После Лейна были еще те бродяги в Потерянной Миле и ребенок. С ними было уже легче. А потом Никто увидел, что у Зиллаха, Молохи и Твига заточены зубы – чтобы было удобней прокусывать кожу, – и заточил зубы себе. Ему очень нравилось прикасаться к ним языком и чувствовать их острые кончики. Однако даже ребенок со Скрипичной улицы был на вкус далеко не таким приятным, как Лейн. Но здесь, во Французском квартале, любая кровь будет вкусной и алой, с пьянящим привкусом алкоголя…
Да, сегодня они обязательно будут пить кровь.
Никто уже подходил к дому Кристиана. Он мимоходом подумал, как это странно: он в первый раз в этом городе, но ему даже не надо спрашивать дорогу – он как будто знает эти улицы. Однако на самом деле это было совсем не странно. Он столько раз видел во сне этот город… сияющая карта улиц Французского квартала сама разворачивалась у него в голове, сотканная наполовину из снов и фантазий, наполовину из смутных воспоминаний, но все равно – четкая и настоящая, как обжигающий вкус шартреза. Никто резко обогнул фонарный столб, и полы его плаща взметнулись черной шелковой волной.
И только за полквартала до дома Никто заметил мужчину, который шел за ним по пятам. Он шел, слегка согнувшись вперед и прижимая руку к животу, как будто ему было больно передвигать ноги. В бледнеющем свете сумерек он казался лишь силуэтом – тенью среди теней, ни маленькой, ни большой, совершенно безликой. Никто замедлил шаг. Мужчина – тоже. Никто пошел быстрее. Мужчина тоже ускорился, согнувшись чуть ли не пополам.
Вместо того чтобы остановиться у заколоченного бара, Никто свернул направо. Он решил завести преследователя в темный переулок на задах бара. С той стороны выход из переулка был перекрыт решеткой и завален кучами мусора. Может быть, Никто сам загоняет себя в ловушку. Но там обычно никто не ходит, и можно будет спокойно разобраться с этим непонятным мужиком – узнать, чего ему надо, и дальше действовать по обстановке. На самом деле преследователь казался совсем не опасным.
Никто слышал, как мужчина последовал за ним в переулок; его ботинки скрипели по битому стеклу. Никто остановился и резко обернулся, уперев руки в боки и широко расставив ноги для устойчивости на случай внезапного нападения. Он очень старался выглядеть грозным и уверенным в себе.

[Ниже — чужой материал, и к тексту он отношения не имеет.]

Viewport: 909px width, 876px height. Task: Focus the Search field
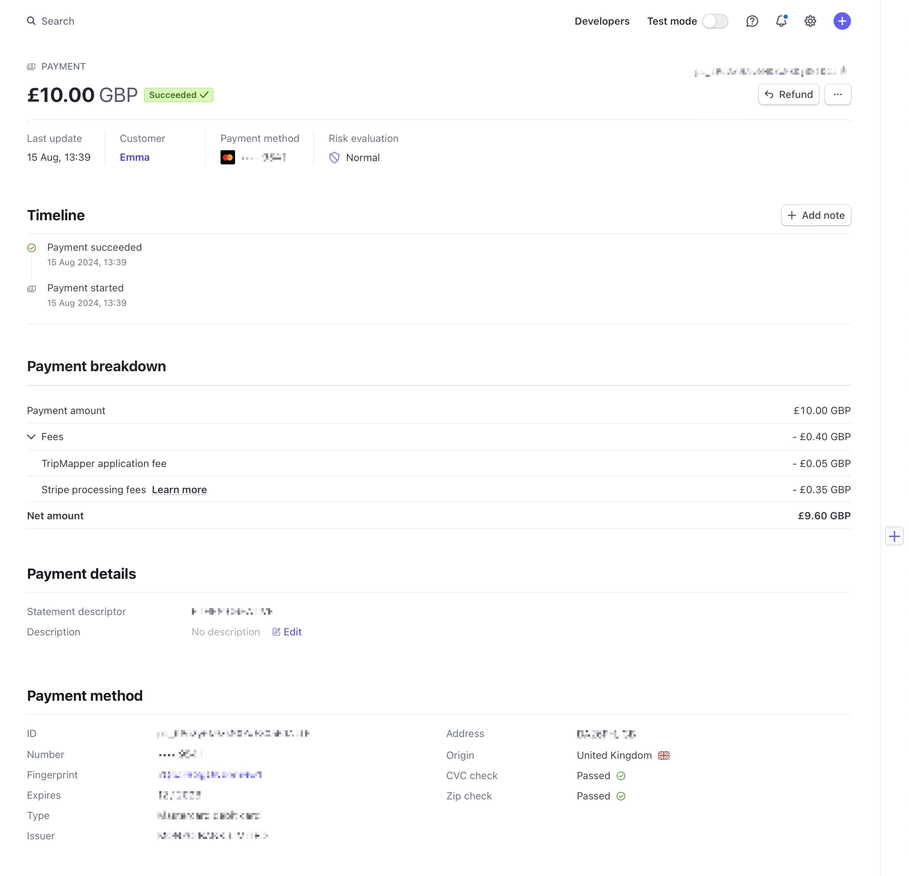tap(58, 21)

Мужчина остановился в нескольких фугах от него. Он сильно сутулился. Его дыхание было болезненно хриплым. Его лицо в полумраке казалось смазанным бледным пятном. На горле мужчины тускло поблескивал серебряный крестик. Он долго смотрел на Никто, беззвучно шевеля губами. В его глазах читалось изумленное неверие. Потом он нетвердо подался вперед, сделал два шага и снова остановился.
– Джесси… – прошептал он.
Никто почувствовал, как его сердце глухо ударилось о ребра. Тише, сердце, – сказал он себе. – Успокойся. Мне никто ничего не сделает. Зиллах рядом, и мне не страшно.
Мужчина подошел ближе и прикоснулся к щеке Никто своими сухими пальцами. Никто подумал: Какой он старый. Старей, чем я думал. И вид у него нездоровый. Он, наверное, очень болен. Он ничего мне не сделает. Он перехватил руку старика и убрал ее от своего лица. Его пальцы на ощупь были как кости, завернутые в хрупкий пергамент.